AS Beat Reporter
On Feb. 25, the Armenian Student Association (ASA) at UC Santa Barbara (UCSB) organized a silent protest in front of Storke Tower to demand recognition from governments of the Armenian Genocide. The Bottom Line (TBL) sat down with members of the ASA to discuss the history of the Armenian Genocide, how the fight for recognition has continued on, and how UCSB students can spread awareness of this atrocity.
The Armenian Genocide was a mass murder campaign conducted against the Armenian people by the Ottoman Empire (now modern-day Turkey) from 1915 to 1916. To this day, the Turkish government and other world governments refuse to recognize these past atrocities as genocide.
“It’s been over 100 years and there has been no acknowledgment from Turkey [but rather] continued denial,” said Simonyan Suren, a fourth-year student and member of the ASA.
According to Paulina Sipilian, the president of the ASA, this protest is part of a larger movement in which many Armenian Student Associations across California participate in the Stain of Denial Protest at their schools.
The Armenian Genocide and the atrocities that were committed are remarked as something that has “shaped every Armenian person” and their identity, the fourth-year biopsychology student explained.
As descendants of genocide survivors and others who have passed down these stories and generational pain, Sipilian added that many Armenians find it upsetting how the perpetrators of these acts never faced any consequences or repercussions for their actions.
“Until we get that recognition, this wound is always going to be open for all of us,” Sipilian told TBL.
The ASA students recognize, just as Armenians learned these stories because they were passed down through family, how the Turkish people might have their own version of the genocide that is also retold throughout generations. Thus, part of ASA’s goal is to also open up this kind of dialogue.
Simoyan Suren, a fourth-year student and member of ASA, said that the conversation with students of Turkish descent has been “strange” because it seems that they experience the event “completely differently.”
“One thing I noticed is that the younger generation […] they feel like [the Armenian Genocide] isn’t something they did, so they don’t want to be held responsible for it,” Suren explained. “But they weren’t necessarily denying what had happened. So, I think with further dialogue, there can definitely be some kind of agreement we can reach.”
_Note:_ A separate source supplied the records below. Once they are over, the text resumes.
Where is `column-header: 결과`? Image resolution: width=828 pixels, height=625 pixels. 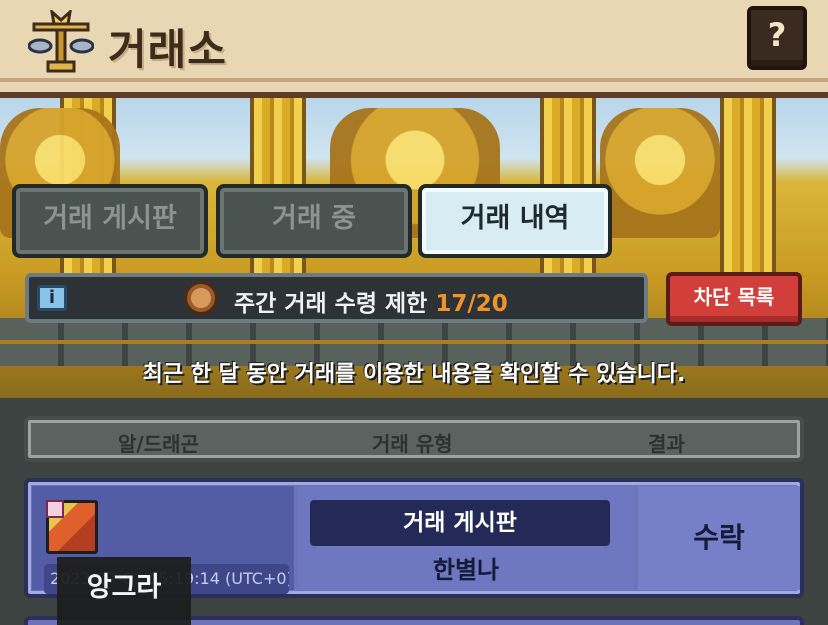 column-header: 결과 is located at coordinates (666, 444).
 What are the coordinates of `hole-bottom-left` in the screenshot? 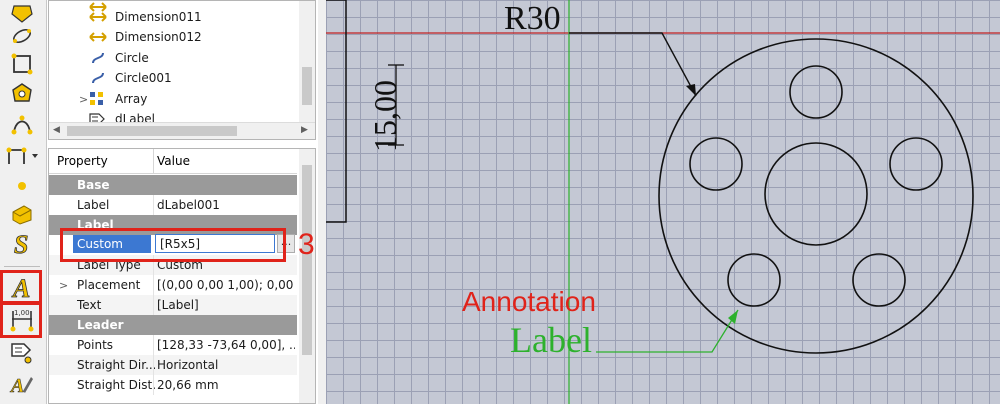 It's located at (754, 280).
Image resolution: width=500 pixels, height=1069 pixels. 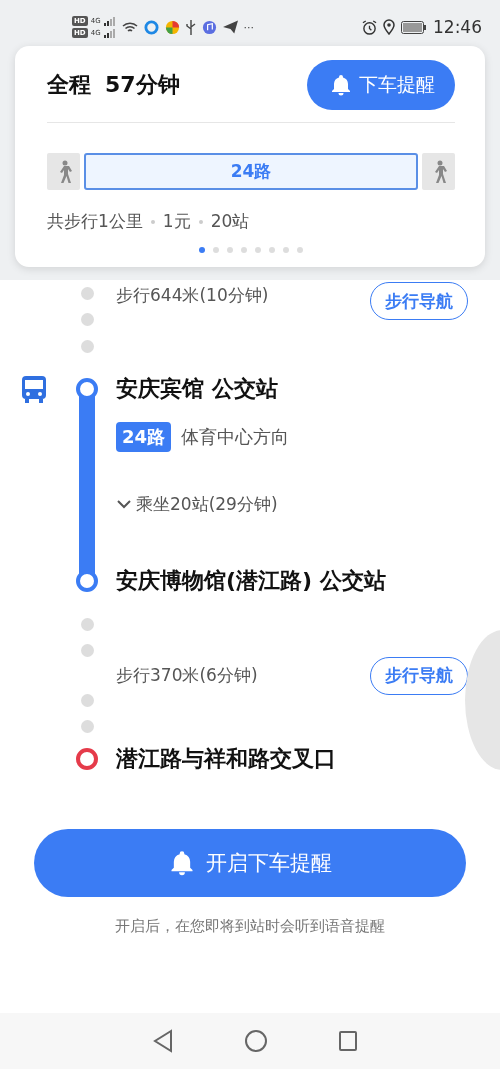 What do you see at coordinates (176, 222) in the screenshot?
I see `trip-fact: 1元` at bounding box center [176, 222].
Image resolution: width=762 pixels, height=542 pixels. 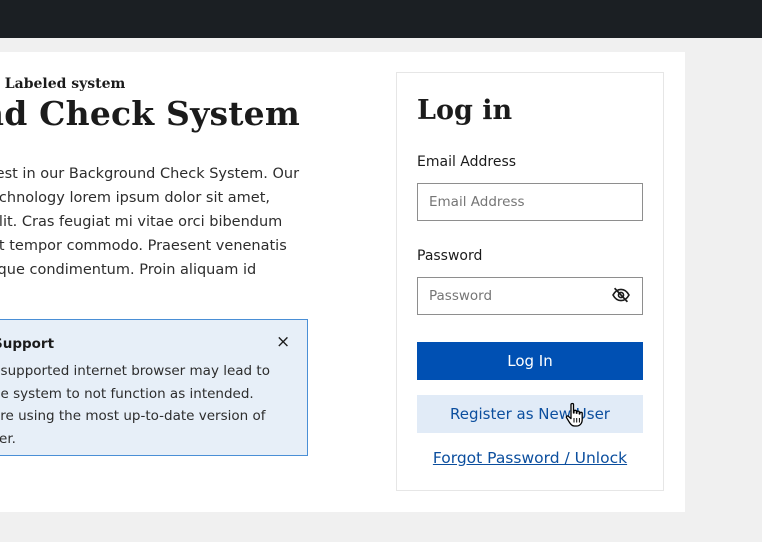 I want to click on register-button: Register as New User, so click(x=530, y=414).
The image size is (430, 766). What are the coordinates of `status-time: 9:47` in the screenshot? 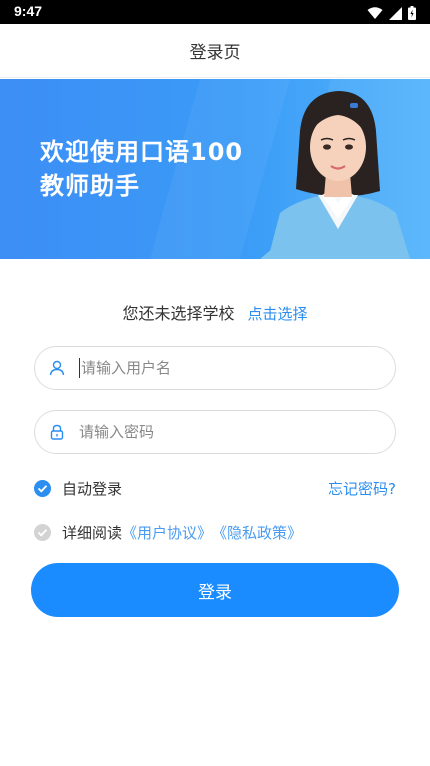 It's located at (28, 11).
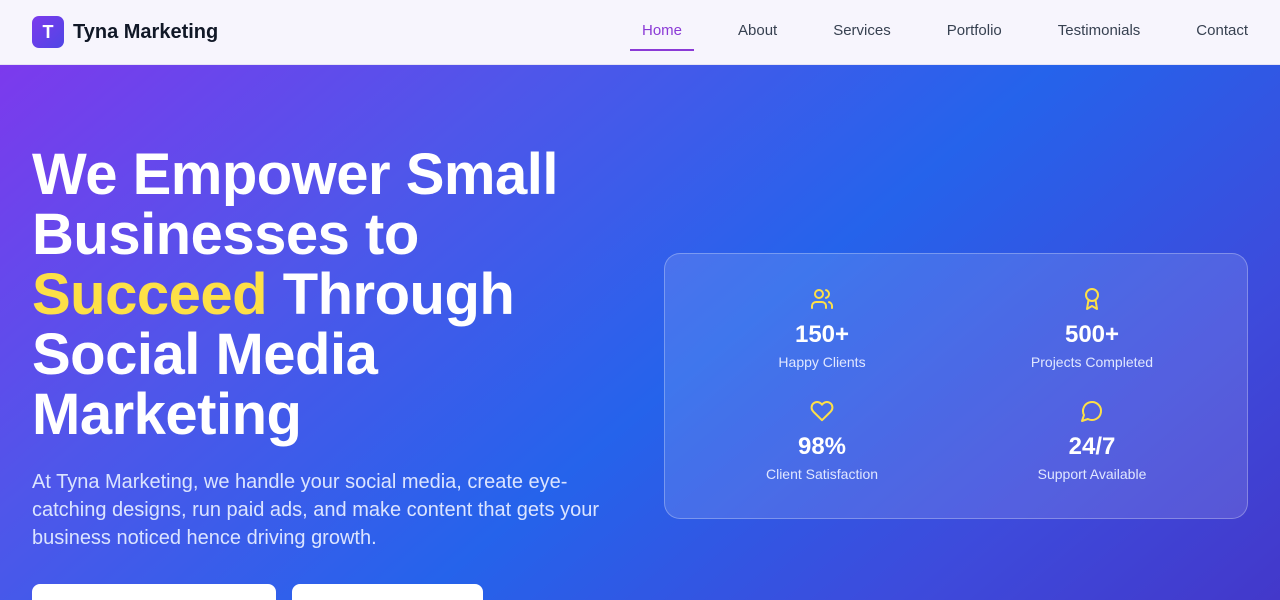 This screenshot has height=600, width=1280. I want to click on message-circle-icon, so click(1092, 412).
While Sipilian said that they have tried a lot of “angry” and “yelling” protests in the past and plan to continue doing them in the future, the ASA wanted to do a silent protest because they recognize the importance of having different approaches to raising awareness.
“It makes us seem a bit more approachable, so people can come and ask us questions and we can get the word out and educate our peers in a different way,” said Sipilian.
Although activism is a big part of what they do, the ASA also puts on many social events, as well, and provides “a safe space” in which many people can come together as a community.
For example, during her first year, Sipilian said she felt lost. But, getting involved in the ASA has helped her and other students connect with people who grew up in similar ways and share the same experiences.
Finally, Tanya Mankerian, the vice president of ASA, added that the organization also welcomes many Armenian allies and friends, with whom she is able to share and celebrate her culture.
“It’s like a home away from home,” Mankerian remarked to TBL.